• [Brief]:
Where does the string "computer" appear? Copy every line of the entries below that holds it.

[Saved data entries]
=== Begin Enclosure ===

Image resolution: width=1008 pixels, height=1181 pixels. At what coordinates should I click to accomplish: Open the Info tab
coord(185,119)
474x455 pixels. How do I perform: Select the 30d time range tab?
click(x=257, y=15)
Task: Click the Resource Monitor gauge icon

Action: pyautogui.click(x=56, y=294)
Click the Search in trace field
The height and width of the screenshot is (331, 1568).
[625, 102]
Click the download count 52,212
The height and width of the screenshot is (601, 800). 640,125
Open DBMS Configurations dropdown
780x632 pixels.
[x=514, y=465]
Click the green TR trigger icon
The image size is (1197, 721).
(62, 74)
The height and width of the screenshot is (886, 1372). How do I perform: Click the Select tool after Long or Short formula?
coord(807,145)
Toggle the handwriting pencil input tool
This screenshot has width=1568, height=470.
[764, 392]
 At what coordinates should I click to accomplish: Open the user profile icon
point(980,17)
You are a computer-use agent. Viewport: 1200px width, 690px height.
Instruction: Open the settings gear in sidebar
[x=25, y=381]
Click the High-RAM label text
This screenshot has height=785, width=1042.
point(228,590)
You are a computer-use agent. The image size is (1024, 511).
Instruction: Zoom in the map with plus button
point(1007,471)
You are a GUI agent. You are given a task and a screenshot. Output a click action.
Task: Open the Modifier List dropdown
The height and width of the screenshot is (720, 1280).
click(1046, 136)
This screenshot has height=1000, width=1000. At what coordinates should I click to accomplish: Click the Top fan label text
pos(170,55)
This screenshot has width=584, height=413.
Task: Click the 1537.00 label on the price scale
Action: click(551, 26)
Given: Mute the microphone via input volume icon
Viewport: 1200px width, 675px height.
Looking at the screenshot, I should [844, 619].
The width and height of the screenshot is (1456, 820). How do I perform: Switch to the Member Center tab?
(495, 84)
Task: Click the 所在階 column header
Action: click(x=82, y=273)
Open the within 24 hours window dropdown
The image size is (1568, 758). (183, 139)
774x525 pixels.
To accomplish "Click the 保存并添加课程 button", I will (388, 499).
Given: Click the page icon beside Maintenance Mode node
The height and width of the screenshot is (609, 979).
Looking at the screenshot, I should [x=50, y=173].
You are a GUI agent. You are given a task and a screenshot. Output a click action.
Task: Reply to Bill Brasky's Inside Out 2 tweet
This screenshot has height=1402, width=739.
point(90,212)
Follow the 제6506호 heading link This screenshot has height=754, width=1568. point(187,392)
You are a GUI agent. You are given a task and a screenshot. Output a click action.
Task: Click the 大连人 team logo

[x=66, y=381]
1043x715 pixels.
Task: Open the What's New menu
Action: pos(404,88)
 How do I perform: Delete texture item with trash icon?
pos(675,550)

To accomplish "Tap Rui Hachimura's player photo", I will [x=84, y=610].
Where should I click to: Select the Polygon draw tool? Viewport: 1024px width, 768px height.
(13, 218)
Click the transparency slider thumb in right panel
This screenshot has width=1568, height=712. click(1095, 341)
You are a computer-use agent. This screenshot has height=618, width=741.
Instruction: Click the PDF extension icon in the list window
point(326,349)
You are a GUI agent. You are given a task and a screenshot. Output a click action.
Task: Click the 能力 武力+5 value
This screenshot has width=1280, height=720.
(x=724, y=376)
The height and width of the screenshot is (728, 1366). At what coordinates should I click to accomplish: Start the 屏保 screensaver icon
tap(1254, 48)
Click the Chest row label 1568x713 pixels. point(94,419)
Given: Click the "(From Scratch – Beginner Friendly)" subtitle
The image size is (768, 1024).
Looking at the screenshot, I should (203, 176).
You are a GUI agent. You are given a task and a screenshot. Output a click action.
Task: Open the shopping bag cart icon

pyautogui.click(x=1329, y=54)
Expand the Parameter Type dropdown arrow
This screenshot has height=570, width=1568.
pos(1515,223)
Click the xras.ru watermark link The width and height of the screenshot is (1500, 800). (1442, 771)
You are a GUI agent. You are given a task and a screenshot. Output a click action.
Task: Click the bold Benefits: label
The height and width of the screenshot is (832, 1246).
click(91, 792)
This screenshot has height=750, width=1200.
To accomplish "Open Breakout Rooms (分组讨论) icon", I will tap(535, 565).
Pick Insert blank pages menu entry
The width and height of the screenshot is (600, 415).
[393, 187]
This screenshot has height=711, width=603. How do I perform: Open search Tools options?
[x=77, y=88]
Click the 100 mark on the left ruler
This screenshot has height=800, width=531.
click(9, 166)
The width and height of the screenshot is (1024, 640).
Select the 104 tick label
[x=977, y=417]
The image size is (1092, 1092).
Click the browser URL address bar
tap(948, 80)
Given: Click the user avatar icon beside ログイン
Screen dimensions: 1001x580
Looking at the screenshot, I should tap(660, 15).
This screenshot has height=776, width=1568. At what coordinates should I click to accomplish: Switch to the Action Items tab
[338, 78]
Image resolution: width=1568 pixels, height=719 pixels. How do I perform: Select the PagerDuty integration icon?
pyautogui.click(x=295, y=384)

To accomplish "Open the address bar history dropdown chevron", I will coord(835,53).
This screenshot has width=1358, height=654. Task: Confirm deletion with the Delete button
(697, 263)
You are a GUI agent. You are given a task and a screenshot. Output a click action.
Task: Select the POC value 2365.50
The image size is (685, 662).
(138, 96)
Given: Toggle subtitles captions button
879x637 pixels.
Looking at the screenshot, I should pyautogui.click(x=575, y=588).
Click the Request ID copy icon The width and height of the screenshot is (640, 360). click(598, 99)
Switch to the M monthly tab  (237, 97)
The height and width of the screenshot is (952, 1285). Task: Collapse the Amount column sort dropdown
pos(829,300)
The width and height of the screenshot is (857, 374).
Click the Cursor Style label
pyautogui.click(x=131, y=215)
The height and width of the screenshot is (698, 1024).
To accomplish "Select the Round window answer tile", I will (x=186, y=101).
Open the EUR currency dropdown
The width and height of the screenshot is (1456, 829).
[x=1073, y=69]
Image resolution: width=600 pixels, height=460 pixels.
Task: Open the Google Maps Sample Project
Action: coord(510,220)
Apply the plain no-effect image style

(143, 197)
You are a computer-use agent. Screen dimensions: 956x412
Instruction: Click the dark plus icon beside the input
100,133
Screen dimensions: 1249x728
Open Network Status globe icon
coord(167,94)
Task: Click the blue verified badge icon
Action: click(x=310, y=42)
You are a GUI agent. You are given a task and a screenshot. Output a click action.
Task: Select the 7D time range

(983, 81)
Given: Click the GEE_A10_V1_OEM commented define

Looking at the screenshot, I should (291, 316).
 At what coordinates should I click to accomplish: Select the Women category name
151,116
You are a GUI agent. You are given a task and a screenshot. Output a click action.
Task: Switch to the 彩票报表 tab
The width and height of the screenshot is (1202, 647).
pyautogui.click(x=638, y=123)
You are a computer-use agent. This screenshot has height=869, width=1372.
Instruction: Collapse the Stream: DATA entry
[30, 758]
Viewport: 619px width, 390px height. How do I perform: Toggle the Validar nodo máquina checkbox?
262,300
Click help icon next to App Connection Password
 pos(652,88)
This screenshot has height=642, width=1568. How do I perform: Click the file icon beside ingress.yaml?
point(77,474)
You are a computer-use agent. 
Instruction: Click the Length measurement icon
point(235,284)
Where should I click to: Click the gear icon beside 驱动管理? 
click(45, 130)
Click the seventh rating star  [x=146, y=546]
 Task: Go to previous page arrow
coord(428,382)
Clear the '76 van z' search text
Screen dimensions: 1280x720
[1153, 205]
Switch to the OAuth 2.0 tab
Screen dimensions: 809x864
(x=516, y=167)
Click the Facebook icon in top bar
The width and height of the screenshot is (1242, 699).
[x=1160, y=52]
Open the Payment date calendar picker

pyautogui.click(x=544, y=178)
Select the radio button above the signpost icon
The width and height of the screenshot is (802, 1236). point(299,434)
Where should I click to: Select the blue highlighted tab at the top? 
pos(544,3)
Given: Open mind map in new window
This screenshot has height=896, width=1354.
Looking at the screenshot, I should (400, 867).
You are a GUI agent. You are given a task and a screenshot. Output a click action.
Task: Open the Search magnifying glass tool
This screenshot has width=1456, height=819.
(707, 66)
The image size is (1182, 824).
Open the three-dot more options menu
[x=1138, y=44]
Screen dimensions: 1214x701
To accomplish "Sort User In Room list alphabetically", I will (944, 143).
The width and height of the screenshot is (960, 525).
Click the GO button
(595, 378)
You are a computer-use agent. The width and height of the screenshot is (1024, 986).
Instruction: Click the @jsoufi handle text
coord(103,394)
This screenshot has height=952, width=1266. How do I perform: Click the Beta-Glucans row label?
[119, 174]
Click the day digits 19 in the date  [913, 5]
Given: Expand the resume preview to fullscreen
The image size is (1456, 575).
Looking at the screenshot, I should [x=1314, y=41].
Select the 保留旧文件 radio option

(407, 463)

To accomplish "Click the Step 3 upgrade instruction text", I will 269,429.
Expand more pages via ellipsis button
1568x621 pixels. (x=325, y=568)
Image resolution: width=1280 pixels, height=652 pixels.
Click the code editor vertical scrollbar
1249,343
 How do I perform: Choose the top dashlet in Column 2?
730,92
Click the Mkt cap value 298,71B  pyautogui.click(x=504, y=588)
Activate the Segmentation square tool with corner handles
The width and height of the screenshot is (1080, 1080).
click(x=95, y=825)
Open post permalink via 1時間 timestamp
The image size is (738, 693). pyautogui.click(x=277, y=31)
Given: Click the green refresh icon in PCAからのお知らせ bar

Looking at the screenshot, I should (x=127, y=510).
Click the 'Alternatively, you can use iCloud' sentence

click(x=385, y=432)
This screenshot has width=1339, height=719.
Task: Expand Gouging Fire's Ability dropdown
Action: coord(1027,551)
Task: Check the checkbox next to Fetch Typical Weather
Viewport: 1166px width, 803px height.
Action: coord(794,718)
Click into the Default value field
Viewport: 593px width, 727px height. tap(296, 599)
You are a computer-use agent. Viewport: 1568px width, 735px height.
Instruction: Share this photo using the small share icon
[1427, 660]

=== End Enclosure ===

• [Your response]:
You are a computer-use agent. Viewport: 1200px width, 690px height.
You are a computer-use agent. The image size is (1024, 511).
You are a computer-use agent. This screenshot has height=618, width=741.
You are a computer-use agent. Screen dimensions: 956x412
You are a computer-use agent. This screenshot has height=869, width=1372.
You are a computer-use agent. 
You are a computer-use agent. The width and height of the screenshot is (1024, 986).
You are a computer-use agent. Viewport: 1568px width, 735px height.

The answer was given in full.